Most teams arrive with a solution already in mind: "We need an e-learning module." That is a format, not a diagnosis. Instead, prepare a short description of the gap you are seeing. Is it low assessment scores after a technical certification? New hires taking too long to reach productivity? Experienced staff struggling with a revised workflow? Write down two or three concrete examples. These examples become the anchor points for the entire curriculum map.

Gather existing materials

Bring whatever you currently use. That includes manuals, slide decks, job aids, assessment questions, and any previous training records. Even messy or outdated documents are useful. They show us the current state, which is the starting line for restructuring. If the material is under non-disclosure, we sign a mutual NDA before the call. No exceptions.

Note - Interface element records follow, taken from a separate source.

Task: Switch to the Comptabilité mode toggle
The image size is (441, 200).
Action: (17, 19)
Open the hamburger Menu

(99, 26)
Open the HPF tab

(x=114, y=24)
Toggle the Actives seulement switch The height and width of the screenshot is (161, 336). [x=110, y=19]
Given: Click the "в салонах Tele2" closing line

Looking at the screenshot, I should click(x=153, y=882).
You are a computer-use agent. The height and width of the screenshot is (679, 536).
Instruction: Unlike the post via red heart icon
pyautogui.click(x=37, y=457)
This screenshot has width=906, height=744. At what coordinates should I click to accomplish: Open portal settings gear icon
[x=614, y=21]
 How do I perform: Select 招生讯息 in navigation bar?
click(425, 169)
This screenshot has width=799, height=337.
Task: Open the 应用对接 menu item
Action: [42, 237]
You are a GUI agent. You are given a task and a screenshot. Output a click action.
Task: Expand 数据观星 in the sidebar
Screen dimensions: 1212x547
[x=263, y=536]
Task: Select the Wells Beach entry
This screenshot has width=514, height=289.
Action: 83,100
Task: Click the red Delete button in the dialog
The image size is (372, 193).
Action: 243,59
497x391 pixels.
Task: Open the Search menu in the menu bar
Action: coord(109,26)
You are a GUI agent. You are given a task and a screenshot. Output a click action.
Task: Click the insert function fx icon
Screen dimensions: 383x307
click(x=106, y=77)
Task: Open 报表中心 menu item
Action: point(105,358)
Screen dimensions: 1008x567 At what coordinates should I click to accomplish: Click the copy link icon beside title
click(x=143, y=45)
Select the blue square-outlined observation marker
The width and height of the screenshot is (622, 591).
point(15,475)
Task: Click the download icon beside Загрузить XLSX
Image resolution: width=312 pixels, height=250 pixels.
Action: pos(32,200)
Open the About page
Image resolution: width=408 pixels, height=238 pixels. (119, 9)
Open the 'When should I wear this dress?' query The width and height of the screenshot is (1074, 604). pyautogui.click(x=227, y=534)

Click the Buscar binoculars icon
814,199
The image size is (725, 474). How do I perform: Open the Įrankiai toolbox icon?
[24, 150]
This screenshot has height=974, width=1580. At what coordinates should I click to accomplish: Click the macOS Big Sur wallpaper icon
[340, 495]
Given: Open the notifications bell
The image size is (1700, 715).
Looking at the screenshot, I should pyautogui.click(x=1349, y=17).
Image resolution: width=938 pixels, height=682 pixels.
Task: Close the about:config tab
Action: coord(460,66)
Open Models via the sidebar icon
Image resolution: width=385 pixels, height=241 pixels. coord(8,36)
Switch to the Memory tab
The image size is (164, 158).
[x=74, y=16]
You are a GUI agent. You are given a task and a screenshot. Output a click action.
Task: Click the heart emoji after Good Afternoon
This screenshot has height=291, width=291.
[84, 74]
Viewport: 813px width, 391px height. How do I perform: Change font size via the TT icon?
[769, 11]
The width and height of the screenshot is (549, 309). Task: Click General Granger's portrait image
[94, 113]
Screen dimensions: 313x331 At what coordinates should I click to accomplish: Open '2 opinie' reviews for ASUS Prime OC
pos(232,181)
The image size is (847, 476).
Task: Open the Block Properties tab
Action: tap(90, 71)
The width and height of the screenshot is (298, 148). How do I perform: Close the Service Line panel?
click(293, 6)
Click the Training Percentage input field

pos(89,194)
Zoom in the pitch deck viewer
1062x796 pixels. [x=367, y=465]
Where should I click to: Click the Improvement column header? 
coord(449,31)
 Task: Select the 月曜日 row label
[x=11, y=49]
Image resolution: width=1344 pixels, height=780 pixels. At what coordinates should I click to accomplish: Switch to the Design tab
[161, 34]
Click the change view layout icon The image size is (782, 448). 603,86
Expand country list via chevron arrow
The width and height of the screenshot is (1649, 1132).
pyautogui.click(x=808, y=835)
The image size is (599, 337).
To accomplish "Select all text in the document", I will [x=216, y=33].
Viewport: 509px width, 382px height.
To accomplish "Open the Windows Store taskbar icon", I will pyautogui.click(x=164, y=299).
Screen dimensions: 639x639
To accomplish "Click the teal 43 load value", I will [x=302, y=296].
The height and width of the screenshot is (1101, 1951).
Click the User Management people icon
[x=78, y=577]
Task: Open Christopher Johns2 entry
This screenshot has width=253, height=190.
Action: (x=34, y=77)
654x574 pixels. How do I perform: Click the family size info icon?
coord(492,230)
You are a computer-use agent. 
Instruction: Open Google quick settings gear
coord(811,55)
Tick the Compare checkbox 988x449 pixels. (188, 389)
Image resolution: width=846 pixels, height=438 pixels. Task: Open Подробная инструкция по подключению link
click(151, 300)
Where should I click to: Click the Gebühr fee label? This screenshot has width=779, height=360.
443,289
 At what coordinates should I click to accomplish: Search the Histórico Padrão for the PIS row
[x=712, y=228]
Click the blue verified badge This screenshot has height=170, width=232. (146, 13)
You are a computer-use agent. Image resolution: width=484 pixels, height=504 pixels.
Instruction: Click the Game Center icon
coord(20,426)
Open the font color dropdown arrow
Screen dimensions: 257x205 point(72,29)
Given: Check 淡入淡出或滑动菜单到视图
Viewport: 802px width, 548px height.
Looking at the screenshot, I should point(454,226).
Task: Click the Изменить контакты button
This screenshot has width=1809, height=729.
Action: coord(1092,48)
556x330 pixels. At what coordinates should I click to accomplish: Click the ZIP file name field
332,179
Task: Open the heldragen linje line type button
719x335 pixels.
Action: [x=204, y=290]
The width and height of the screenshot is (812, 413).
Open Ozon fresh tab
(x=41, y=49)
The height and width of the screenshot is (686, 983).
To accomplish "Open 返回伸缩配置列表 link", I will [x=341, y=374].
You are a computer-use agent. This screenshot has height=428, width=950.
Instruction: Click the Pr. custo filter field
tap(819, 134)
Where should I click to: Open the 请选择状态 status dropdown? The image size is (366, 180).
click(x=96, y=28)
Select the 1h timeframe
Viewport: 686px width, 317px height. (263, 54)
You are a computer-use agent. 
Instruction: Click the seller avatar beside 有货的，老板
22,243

Define the audience clearly

We need more than a job title. Prepare a short profile of the learners: their typical experience level, the tools they use daily, the pace at which they work, and any constraints like shift schedules or limited access to devices. A vocational academy training diesel mechanics has different constraints than a corporate team rolling out a new CRM. The more specific the profile, the more precise the modular design.

Know your success metrics

What would make this project a clear win? It might be a target pass rate on a certification exam, a reduction in support tickets after a software update, or a measurable improvement in knowledge retention after six months. Write down one or two metrics. They do not need to be perfect, but they give the consultation a target. Without a target, we are just rearranging content.

Prepare one question you want answered

Every consultation works better when the client has a specific question. It can be about timeline, methodology, or a particular challenge. For example: "Can you break a 200-page technical manual into modules without losing the sequence?" or "How do you handle learners who skip foundational units?" That question shapes the conversation and ensures you leave with something actionable.

The first consultation is not a pitch. It is a diagnostic session. The more context you bring, the faster we can move from discussion to design. If you are scheduling a session soon, use this list as your prep sheet.

Questions Clients Ask Before Starting

A grounded blog post that adds a different angle without repeating the others.

What does a typical engagement look like?

Most clients want a clear timeline before committing. We usually start with a two-week discovery phase, then move into modular design and pilot delivery. The full cycle from analysis to first workshop runs about six to eight weeks for a mid-sized corporate team.

How do you measure knowledge retention?

We use pre- and post-assessments tied directly to the learning outcomes defined during curriculum mapping. For technical manuals, we also track error rates in simulated tasks. One vocational academy saw a 22% improvement in assessment scores after restructuring their content into modular units.

Can you work with existing training materials?

Yes. We often take legacy manuals, slide decks, and video transcripts and restructure them into coherent learning paths. The goal is to reduce redundancy and align content with how people actually learn on the job. No need to start from scratch.

What makes your approach different from standard consulting?

We focus on the cognitive side of learning. Instead of just reorganizing content, we apply models like cognitive load theory and logical reasoning frameworks to ensure the material sticks. Clients often mention that our workshops change how their teams approach problems, not just what they know.